To do
Restate word for word the lines of the material below, from the line with "At what coordinates should I click to accomplish: Select" to the line with "Task: Toggle private", both lines included, and no others.

★ ★ ★ ★ ★

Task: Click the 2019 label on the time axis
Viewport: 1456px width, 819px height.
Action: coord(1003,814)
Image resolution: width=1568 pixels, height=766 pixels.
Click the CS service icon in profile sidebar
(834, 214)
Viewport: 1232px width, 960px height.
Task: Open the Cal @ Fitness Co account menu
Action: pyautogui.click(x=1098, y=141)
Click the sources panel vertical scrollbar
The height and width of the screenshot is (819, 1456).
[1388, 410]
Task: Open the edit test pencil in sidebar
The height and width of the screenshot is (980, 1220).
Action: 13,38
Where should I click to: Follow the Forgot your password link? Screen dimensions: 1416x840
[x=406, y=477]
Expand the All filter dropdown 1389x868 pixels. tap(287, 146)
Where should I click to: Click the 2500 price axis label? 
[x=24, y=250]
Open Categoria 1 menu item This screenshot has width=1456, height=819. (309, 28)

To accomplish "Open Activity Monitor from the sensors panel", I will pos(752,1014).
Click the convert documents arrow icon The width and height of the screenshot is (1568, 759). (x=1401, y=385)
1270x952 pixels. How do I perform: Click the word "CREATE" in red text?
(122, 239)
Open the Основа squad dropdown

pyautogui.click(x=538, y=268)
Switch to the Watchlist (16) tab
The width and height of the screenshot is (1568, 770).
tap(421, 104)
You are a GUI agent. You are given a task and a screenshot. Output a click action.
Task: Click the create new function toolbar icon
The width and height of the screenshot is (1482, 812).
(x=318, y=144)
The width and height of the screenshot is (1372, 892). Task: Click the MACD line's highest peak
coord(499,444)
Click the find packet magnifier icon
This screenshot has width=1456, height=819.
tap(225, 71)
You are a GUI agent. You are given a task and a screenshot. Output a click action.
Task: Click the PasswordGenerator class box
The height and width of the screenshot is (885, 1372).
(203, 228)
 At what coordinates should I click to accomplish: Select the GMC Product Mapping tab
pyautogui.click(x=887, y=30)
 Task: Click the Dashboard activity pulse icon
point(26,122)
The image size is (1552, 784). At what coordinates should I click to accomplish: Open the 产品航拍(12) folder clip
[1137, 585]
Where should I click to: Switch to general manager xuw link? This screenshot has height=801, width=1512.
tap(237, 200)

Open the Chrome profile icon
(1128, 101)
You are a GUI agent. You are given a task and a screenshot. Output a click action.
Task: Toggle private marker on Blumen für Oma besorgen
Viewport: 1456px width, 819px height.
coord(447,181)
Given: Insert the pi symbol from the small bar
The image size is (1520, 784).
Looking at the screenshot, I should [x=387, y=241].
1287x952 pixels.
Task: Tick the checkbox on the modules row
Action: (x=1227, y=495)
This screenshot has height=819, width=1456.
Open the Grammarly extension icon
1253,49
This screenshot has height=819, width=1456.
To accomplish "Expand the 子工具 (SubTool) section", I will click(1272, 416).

★ ★ ★ ★ ★

Output
 At what coordinates should I click to accomplish: Select the GMC Product Mapping tab
pyautogui.click(x=887, y=30)
 Task: Click the Dashboard activity pulse icon
point(26,122)
The image size is (1552, 784). At what coordinates should I click to accomplish: Open the 产品航拍(12) folder clip
[1137, 585]
Where should I click to: Switch to general manager xuw link? This screenshot has height=801, width=1512.
tap(237, 200)

Open the Chrome profile icon
(1128, 101)
You are a GUI agent. You are given a task and a screenshot. Output a click action.
Task: Toggle private marker on Blumen für Oma besorgen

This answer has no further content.